Garment factory fire
A firefighter tries to control a fire at a garment factory in Savar, outskirts of Dhaka REUTERS

A fierce blaze swept through a bustling garment factory in Bangladesh, Saturday night, killing over a hundred people and injuring even more.

Firefighters battled for several hours to contain the fire, which broke out in the ground-floor warehouse of the nine-story Tazreen Fashion factory in the Ashulia industrial belt, 30 kilometers (18 miles) north of the capital Dhaka. The factory made clothes for international brands including Dutch chain C&A and the Hong Kong-based Li & Fung company, the AFP has reported.

Hundreds of workers, who got trapped in the building, were forced to leap from high windows to escape the raging fire and smoke. Most of the victims died as they jumped from the building, news agencies reported citing Bangladeshi police.

The authorities recovered 120 dead bodies, Sunday morning, Abu Nayeem Mohammad Shahidullah, director general of the fire brigade told news agencies, adding that the death toll was likely to go up.

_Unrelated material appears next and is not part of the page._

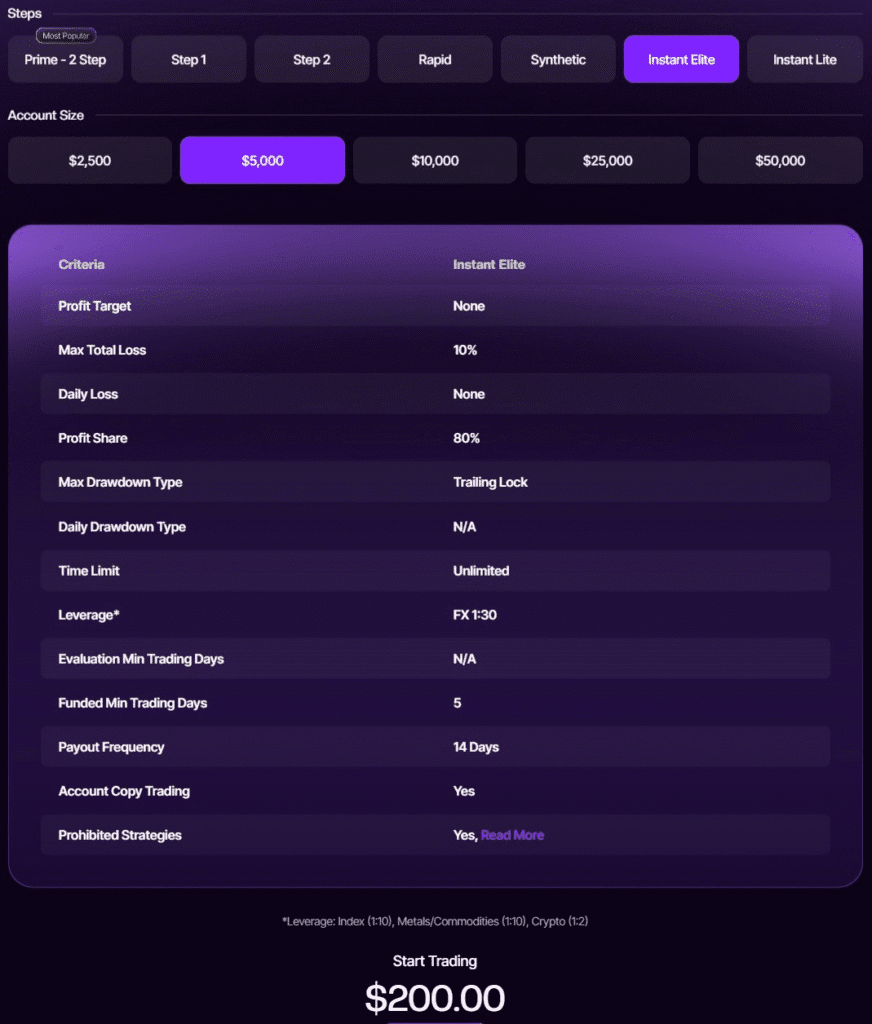The image size is (872, 1024).
Task: Click the $200.00 price text
Action: tap(435, 998)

The cause of the fire — the worst accident that has hit the booming garment industry in recent years — hasn’t been established.

Bangladesh is the world's biggest exporter of clothing after China and has around 4,500 garment factories that manufacture clothes for brands including Tesco, Wal-Mart, JC Penney, H&M, Marks & Spencer, Kohl’s and Carrefour. However, enforcement of safety standards at the factories is believed to be lax, which has led to several accidents in the past.

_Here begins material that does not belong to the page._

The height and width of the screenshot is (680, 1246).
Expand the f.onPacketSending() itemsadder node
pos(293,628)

In June, more than 300 garment factories in Ashulia were shut down for almost a week, following five days of violent protests by a half-million laborers demanding better wages.

Hundreds of people were injured in the unrest, during which tens of thousands of laborers clashed with the police, vandalized more than 100 vehicles and erected road blockades that affected the industry.

The employees work 10 to 16 hours a day, six days a week, for what is thought to be one of the lowest garment sector wages in the world.

Yet another tragedy struck Bangladesh’s southeastern port city of Chittagong Saturday evening, when a flyover construction collapsed killing at least 13 people.

Witnesses said more than 50 construction workers and vegetable hawkers had gathered near a pond, under the bridge when three concrete girders crashed to the ground, the AFP has reported.